Designing a Rate Limiter
⚡ Difficulty: Beginner–Intermediate 📋 Prerequisites: None (this is a great first system design problem) ⏱️ Reading time: 15 min
TL;DR
A rate limiter blocks users who send too many requests. It protects your servers from being overwhelmed.
flowchart LR
CLIENT["Client"]:::client
EDGE["Edge<br/>IP blocking"]:::edge
GW["API Gateway<br/>per-user limits"]:::edge
RL["Rate Limiter<br/>checks Redis"]:::service
REDIS[("Redis<br/>counters")]:::data
API["Your API"]:::service
CLIENT --> EDGE
EDGE --> GW
GW --> RL
RL --> REDIS
GW -->|"allowed"| API
GW -->|"rejected 429"| CLIENT
classDef client fill:#FF7043,stroke:#BF360C,color:#fff
classDef edge fill:#42A5F5,stroke:#0D47A1,color:#fff
classDef service fill:#66BB6A,stroke:#1B5E20,color:#fff
classDef data fill:#FFCA28,stroke:#F57F17,color:#000
In 3 sentences: Every request passes through a rate limiter before reaching your API. The limiter checks a counter in Redis — if under the limit, allow and increment; if over, reject with HTTP 429. Multiple layers (edge + gateway + service) protect different things.
Understanding the Problem
What is a rate limiter? When you use an API — say Twitter or Stripe — you can only make a certain number of requests per minute. Go over the limit and you get a “429 Too Many Requests” error. That’s a rate limiter.
Why do we need it?
- Protect servers — one angry client sending 1M requests shouldn’t crash the service for everyone
- Fair usage — free-tier users get 100 calls/min, paid users get 10000
- Cost control — downstream services (databases, third-party APIs) have their own limits
- Security — stop brute-force login attempts, credential stuffing, DDoS
Real examples:
- GitHub API: 5000 requests/hour per authenticated user
- Stripe API: 100 requests/sec per account
- Twitter API: 300 tweets/3 hours per user
Naive First Cut
The simplest possible rate limiter:
flowchart LR
CLIENT["Client"]:::client
API["API Server<br/>HashMap counter"]:::service
DB[("Your DB")]:::data
CLIENT --> API
API --> DB
classDef client fill:#FF7043,stroke:#BF360C,color:#fff
classDef service fill:#66BB6A,stroke:#1B5E20,color:#fff
classDef data fill:#FFCA28,stroke:#F57F17,color:#000
Keep a HashMap<userId, requestCount> inside the API server. On each request: if count < limit → allow, else → reject.
Why this breaks:
- ❌ Multiple servers — you have 10 API pods. Each has its own counter. Client hits different pods and effectively gets 10× the limit.
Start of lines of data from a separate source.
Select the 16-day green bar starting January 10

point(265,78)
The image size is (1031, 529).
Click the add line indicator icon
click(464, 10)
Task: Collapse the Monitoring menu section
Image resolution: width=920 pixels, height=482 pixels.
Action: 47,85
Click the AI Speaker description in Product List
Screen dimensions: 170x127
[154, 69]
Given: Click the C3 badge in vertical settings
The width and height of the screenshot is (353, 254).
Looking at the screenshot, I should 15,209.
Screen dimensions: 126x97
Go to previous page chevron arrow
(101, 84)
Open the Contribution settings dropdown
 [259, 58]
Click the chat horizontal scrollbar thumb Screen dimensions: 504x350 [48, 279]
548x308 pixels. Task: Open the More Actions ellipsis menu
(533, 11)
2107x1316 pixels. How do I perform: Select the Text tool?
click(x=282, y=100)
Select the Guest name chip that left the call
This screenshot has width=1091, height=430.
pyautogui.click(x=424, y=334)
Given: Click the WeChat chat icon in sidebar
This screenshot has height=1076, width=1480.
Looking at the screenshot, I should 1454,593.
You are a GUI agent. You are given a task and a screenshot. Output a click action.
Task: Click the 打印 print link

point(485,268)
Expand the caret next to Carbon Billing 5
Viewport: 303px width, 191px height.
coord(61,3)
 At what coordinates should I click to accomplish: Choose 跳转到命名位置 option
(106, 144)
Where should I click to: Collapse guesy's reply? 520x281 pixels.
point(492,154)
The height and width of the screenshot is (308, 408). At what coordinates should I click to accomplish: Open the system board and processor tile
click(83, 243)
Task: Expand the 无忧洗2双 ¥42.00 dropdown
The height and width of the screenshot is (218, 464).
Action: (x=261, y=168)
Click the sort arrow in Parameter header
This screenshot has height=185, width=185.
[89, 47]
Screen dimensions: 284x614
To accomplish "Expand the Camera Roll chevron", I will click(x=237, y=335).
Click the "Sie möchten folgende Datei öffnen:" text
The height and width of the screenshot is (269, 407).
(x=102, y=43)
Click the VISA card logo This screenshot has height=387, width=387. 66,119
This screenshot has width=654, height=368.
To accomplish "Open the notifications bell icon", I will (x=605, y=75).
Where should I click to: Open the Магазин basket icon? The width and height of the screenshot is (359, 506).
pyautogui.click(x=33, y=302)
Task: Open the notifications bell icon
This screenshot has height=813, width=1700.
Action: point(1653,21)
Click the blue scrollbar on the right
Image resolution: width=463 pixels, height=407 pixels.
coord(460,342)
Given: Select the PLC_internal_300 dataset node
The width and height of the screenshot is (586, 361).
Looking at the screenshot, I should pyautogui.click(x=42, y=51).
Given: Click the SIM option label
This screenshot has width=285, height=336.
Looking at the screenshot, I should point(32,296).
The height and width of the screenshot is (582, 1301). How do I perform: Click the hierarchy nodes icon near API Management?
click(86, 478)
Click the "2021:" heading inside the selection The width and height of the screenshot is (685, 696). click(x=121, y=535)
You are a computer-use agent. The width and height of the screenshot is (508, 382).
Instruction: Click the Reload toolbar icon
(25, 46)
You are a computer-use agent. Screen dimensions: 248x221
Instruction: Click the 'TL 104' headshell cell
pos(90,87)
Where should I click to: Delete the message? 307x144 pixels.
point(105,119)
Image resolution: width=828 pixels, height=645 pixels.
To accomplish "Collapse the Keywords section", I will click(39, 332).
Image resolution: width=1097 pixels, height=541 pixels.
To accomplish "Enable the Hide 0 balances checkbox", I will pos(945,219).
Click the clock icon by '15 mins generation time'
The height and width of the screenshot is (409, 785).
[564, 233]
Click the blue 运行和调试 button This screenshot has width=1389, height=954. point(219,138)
- ❌ Server restart — counters vanish. Everyone gets a fresh quota after every deploy.
- ❌ Memory — 10 million unique users = 10 million map entries = OOM risk.
- ❌ Window boundaries — client sends 100 requests at 11:59:59, another 100 at 12:00:01. Both windows allow it, but 200 requests arrive in 2 seconds.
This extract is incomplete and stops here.